WHAT TO DO: Please pick out each line in the rows below that contains the string "width", and copy those lines.

[Records in a dataset]
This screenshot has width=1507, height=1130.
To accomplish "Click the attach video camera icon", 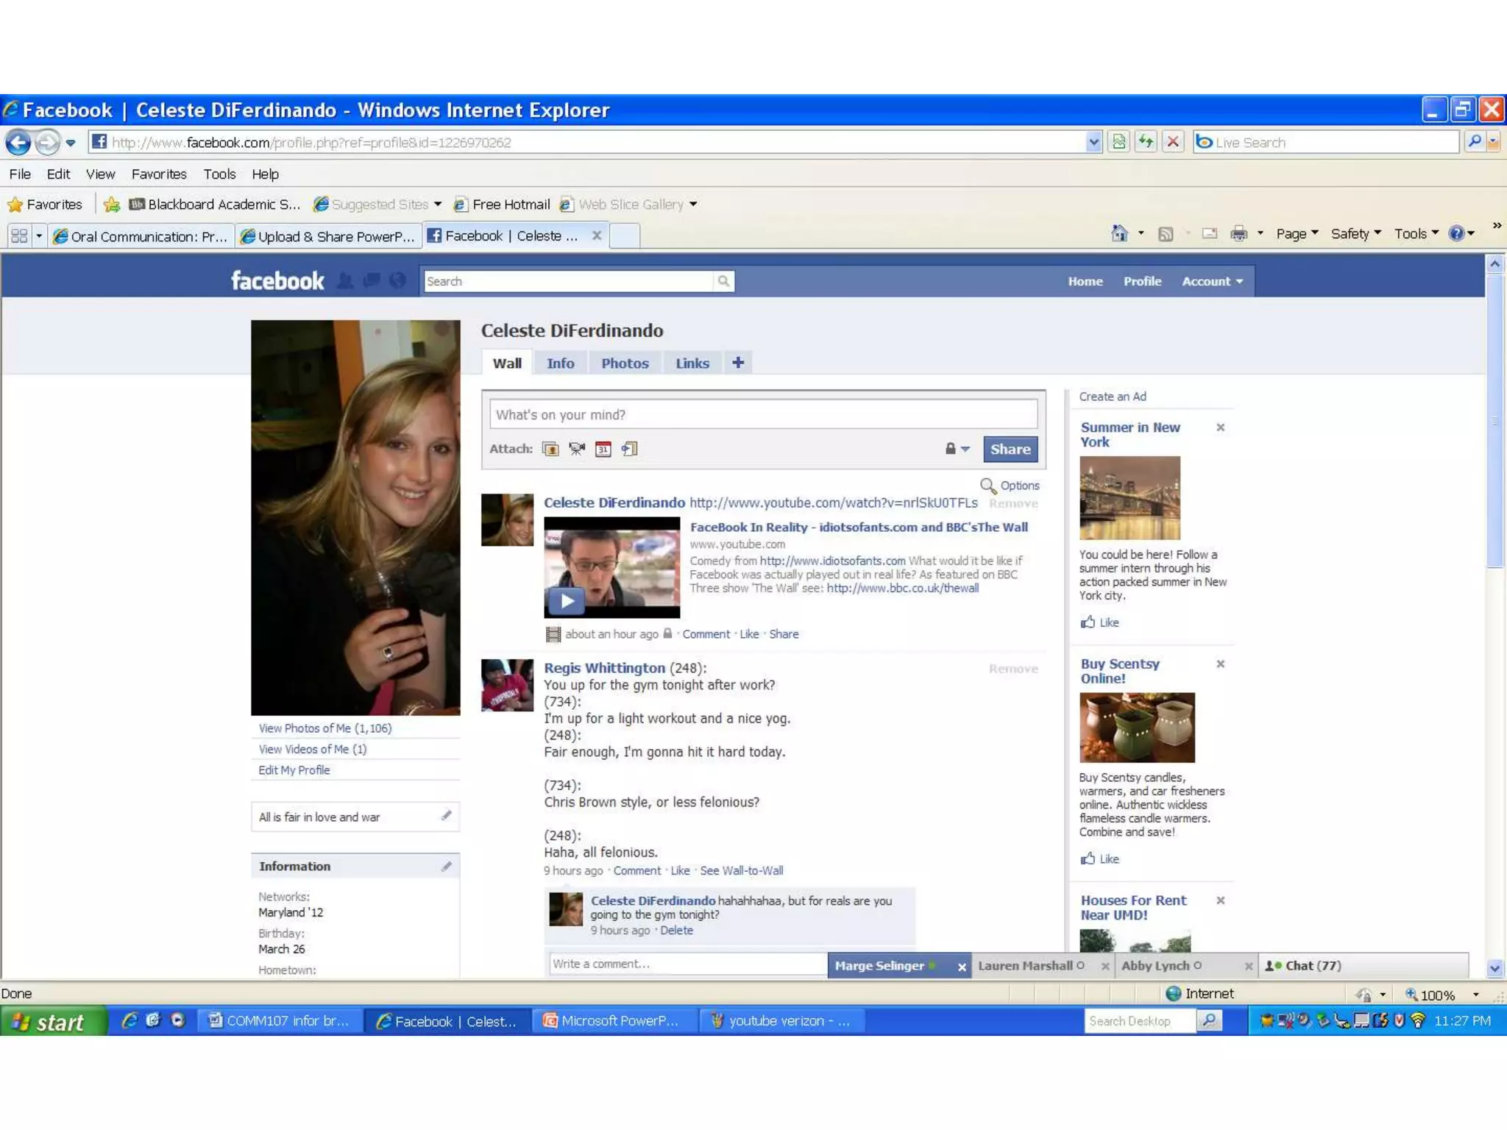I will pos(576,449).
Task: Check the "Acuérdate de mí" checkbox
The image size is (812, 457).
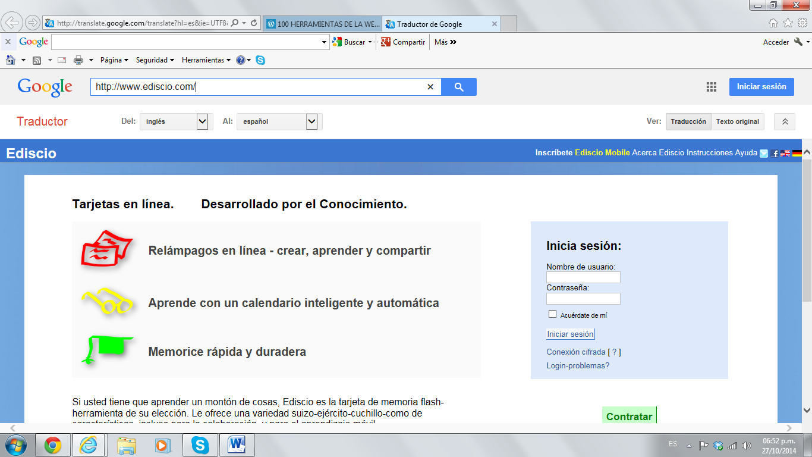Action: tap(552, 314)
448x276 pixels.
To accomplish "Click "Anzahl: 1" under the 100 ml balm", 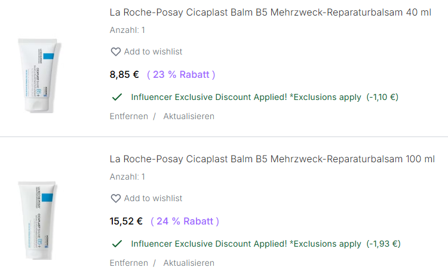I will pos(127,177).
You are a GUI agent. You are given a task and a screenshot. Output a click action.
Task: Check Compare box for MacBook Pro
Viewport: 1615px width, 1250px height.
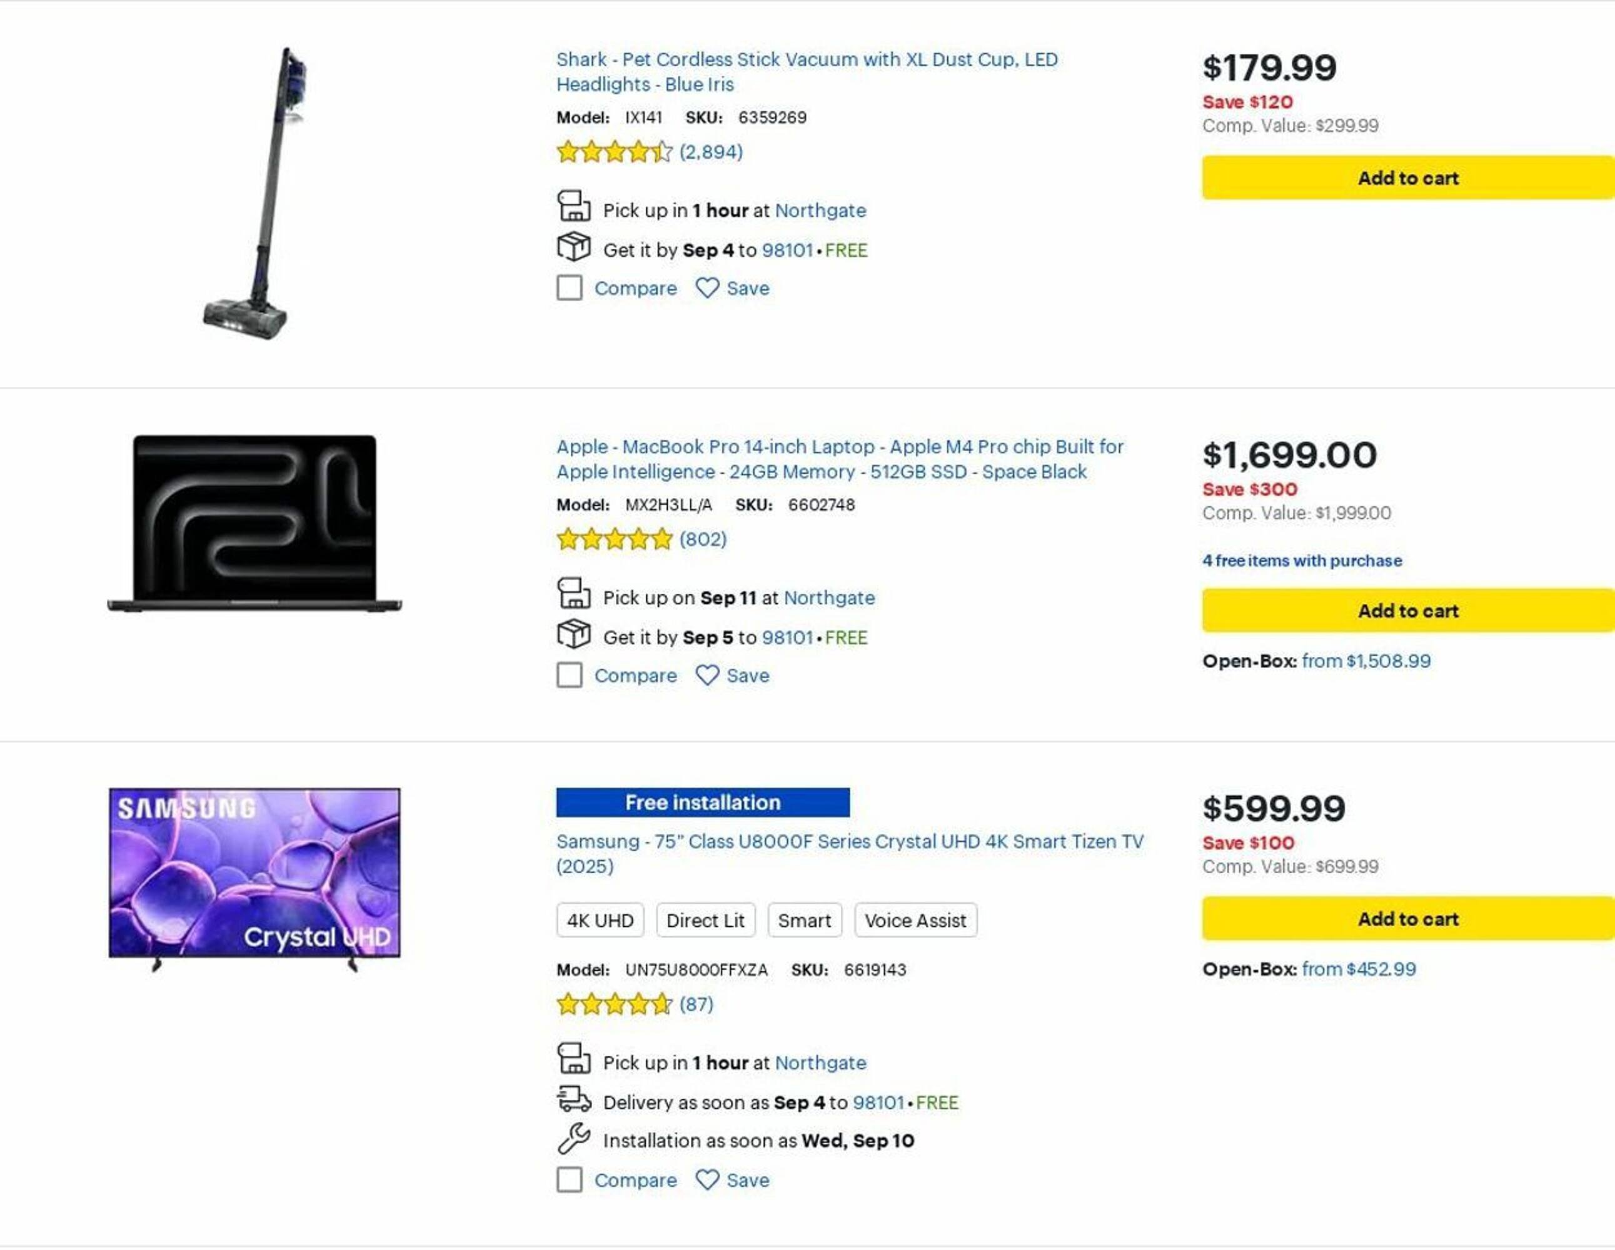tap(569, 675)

REPLY:
This screenshot has width=1507, height=1130.
Viewport: 1615px width, 1250px height.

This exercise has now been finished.